"At night, of course, the bank premises are barred and bolted against the street, and as an additional precaution there is always a night watchman in the office. As I mentioned before, there is only a glass door between the office and the manager's private room. This, of course, accounted for the fact that the night watchman heard all that he did hear, on that memorable night, and so helped further to entangle the thread of that impenetrable mystery.
"Mr. Ireland as a rule went into his office every morning a little before ten o'clock, but on that particular morning, for some reason which he never could or would explain, he went down before having his breakfast at about nine o'clock. Mrs. Ireland stated subsequently that, not hearing him return, she sent the servant down to tell the master that breakfast was getting cold. The girl's shrieks were the first intimation that something alarming had occurred.
"Mrs. Ireland hastened downstairs. On reaching the hall she found the door of her husband's room open, and it was from there that the girl's shrieks proceeded.
"'The master, mum—the poor master—he is dead, mum—I am sure he is dead!'—accompanied by vigorous thumps against the glass partition, and not very measured language on the part of the watchman from the outer office, such as—'Why don't you open the door instead of making that row?'
"Mrs. Ireland is not the sort of woman who, under any circumstances, would lose her presence of mind. I think she proved that throughout the many trying circumstances connected with the investigation of the case. She gave only one glance at the room and realized the situation. On the arm-chair, with head thrown back and eyes closed, lay Mr. Ireland, apparently in a dead faint; some terrible shock must have very suddenly shattered his nervous system, and rendered him prostrate for the moment. What that shock had been it was pretty easy to guess.
"The door of the safe was wide open, and Mr. Ireland had evidently tottered and fainted before some awful fact which the open safe had revealed to him; he had caught himself against a chair which lay on the floor, and then finally sunk, unconscious, into the arm-chair.
"All this, which takes some time to describe," continued the man in the corner, "took, remember, only a second to pass like a flash through Mrs. Ireland's mind; she quickly turned the key of the glass door, which was on the inside, and with the help of James Fairbairn, the watchman, she carried her husband upstairs to his room, and immediately sent both for the police and for a doctor.
"As Mrs.

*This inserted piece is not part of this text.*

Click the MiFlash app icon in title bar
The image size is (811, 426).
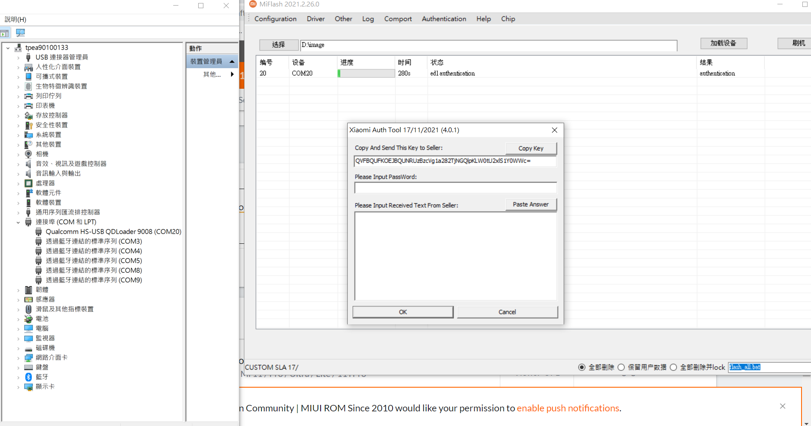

Ireland had anticipated, her husband had received a severe mental shock which had completely prostrated him. The doctor prescribed absolute quiet, and forbade all worrying questions for the present. The patient was not a young man; the shock had been very severe—it was a case, a very slight one, of cerebral congestion—and Mr. Ireland's reason, if not his life, might be gravely jeopardised by any attempt to recall before his enfeebled mind the circumstances which had preceded his collapse.
"The police therefore could proceed but slowly in their investigations. The detective who had charge of the case was necessarily handicapped, whilst one of the chief actors concerned in the drama was unable to help him in his work.
"To begin with, the robber or robbers had obviously not found their way into the manager's inner room through the bank premises. James Fairbairn had been on the watch all night, with the electric light full on, and obviously no one could have crossed the outer office or forced the heavily barred doors without his knowledge.